Tag Archives: education

AfL, Feedback and the low-stakes testing effect

 

Assessment for Learning is never far from a UK teacher’s mind. We all know of the “purple pen of pain” madness that SLTs can impose in the hope that their feedback method will realise AfL’s potential and, most importantly, satisfy the inspectors.

I’ve read a couple of posts recently wondering why AfL has failed to deliver on the big improvements that its authors hoped for. AfL’s authors themselves said:

if the substantial rewards promised by the evidence are to be secured, each teacher must find his or her own ways of incorporating the lessons and ideas that are set out above into his or her own patterns of classroom work. Even with optimum training and support, such a process will take time.

but it has now been 20 years since Black and Wiliam wrote those words in “Inside the Black Box” and formative feedback has been a big push in UK schools ever since.

The usual assumption is that we have still not got formative assessment correct. An example of this can be found in the recent work of eminent science teachers who have blogged about how formative assessment is not straightforward in science. Adam Boxer started the series with an assessment of AfL’s failure to deliver, and his has been followed by thoughtful pieces about assessment and planning in science teaching.

▶ TASK
Decide whether each statement agrees with the AfL post, answering yes or no and quoting the words from the post that decide it.
1. Formative feedback has been a major push in UK schools since "Inside the Black Box" was written.
2. The post says ten years have passed since Black and Wiliam wrote "Inside the Black Box."
3. Adam Boxer opened the blog series by praising AfL's success.
The items that follow come from a separate source and are unrelated to the AfL post.

▶ DATA
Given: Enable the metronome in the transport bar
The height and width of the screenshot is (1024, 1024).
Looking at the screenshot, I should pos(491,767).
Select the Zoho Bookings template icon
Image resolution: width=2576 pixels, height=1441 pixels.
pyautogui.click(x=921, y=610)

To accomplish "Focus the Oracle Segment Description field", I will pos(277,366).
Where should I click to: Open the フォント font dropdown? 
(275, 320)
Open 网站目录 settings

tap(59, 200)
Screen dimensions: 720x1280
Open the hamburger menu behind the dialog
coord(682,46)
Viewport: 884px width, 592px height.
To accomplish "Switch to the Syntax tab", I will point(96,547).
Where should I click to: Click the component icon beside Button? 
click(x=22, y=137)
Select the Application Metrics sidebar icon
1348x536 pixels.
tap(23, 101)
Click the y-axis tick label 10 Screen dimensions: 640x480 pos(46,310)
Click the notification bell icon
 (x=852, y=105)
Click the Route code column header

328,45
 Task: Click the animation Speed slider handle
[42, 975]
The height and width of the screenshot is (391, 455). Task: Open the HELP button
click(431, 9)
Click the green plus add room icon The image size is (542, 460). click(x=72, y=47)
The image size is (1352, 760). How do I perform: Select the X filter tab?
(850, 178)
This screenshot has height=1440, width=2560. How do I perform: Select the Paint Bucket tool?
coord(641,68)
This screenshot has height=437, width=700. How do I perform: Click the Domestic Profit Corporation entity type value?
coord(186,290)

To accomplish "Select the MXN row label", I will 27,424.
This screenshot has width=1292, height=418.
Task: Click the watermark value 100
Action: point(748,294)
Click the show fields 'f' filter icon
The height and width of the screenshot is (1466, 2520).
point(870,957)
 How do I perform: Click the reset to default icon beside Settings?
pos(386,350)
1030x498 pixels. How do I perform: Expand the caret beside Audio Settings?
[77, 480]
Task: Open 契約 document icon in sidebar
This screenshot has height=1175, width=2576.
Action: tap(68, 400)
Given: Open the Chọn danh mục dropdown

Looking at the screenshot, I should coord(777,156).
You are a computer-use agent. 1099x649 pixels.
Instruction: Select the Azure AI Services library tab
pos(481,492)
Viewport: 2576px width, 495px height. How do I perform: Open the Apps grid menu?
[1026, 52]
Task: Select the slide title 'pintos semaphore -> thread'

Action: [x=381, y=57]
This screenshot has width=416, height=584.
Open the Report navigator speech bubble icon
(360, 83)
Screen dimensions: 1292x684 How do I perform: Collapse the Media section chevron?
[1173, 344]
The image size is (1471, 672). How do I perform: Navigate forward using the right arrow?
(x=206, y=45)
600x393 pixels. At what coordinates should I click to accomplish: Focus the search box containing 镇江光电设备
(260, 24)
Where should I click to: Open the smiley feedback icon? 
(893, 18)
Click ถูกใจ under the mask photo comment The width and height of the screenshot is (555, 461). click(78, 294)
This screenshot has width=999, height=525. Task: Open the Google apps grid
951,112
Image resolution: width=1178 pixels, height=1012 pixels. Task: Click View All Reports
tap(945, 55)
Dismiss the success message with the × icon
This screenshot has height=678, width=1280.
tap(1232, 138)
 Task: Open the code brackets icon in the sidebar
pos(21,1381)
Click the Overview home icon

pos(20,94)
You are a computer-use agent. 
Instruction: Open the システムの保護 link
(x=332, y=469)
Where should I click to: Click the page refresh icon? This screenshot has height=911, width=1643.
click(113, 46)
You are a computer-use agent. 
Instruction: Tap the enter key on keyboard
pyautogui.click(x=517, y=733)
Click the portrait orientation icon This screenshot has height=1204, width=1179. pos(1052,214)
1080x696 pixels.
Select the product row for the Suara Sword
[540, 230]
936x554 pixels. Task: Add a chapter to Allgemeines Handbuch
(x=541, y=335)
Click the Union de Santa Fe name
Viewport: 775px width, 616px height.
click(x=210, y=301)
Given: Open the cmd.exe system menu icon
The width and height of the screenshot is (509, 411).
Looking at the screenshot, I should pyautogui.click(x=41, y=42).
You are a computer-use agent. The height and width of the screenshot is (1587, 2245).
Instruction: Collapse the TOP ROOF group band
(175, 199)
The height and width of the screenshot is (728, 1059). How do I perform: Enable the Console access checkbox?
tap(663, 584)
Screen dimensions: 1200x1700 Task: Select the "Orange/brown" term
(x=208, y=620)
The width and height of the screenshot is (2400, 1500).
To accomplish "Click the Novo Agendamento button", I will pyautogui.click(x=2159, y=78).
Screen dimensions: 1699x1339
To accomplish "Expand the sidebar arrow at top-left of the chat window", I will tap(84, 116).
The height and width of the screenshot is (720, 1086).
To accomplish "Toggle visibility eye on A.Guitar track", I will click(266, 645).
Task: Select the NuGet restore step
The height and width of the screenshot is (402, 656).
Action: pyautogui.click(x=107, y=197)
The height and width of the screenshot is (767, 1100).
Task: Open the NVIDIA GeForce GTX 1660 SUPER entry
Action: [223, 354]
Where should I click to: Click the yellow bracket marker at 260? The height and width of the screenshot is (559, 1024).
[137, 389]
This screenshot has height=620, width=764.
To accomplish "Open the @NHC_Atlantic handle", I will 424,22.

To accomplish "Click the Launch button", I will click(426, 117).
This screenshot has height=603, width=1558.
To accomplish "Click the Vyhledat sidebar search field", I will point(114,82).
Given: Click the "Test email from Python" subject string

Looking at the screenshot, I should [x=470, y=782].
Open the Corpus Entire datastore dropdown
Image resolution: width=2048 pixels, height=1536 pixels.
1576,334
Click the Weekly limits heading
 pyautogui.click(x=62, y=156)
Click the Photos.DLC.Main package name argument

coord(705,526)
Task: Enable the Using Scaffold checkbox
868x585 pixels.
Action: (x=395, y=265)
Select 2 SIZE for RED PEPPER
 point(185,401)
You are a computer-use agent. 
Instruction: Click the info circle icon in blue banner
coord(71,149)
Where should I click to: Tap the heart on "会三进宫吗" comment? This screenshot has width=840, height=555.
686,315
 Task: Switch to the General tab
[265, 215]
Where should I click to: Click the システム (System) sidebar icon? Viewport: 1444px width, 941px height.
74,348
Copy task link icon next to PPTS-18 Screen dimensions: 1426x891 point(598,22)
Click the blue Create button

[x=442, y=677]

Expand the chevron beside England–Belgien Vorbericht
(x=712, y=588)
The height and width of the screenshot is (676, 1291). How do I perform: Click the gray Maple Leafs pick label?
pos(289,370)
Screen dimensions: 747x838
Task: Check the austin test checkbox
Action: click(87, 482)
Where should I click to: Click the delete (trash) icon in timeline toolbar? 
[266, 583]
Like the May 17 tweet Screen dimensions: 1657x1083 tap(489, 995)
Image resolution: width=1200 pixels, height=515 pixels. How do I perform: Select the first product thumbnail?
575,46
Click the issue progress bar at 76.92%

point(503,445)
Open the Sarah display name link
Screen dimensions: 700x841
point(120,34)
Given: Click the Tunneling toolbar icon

▶ OUTPUT OF THE TASK
1. Yes: "formative feedback has been a big push in UK schools ever since."
2. No: "it has now been 20 years since Black and Wiliam wrote those words in “Inside the Black Box”"
3. No: "Adam Boxer started the series with an assessment of AfL’s failure to deliver"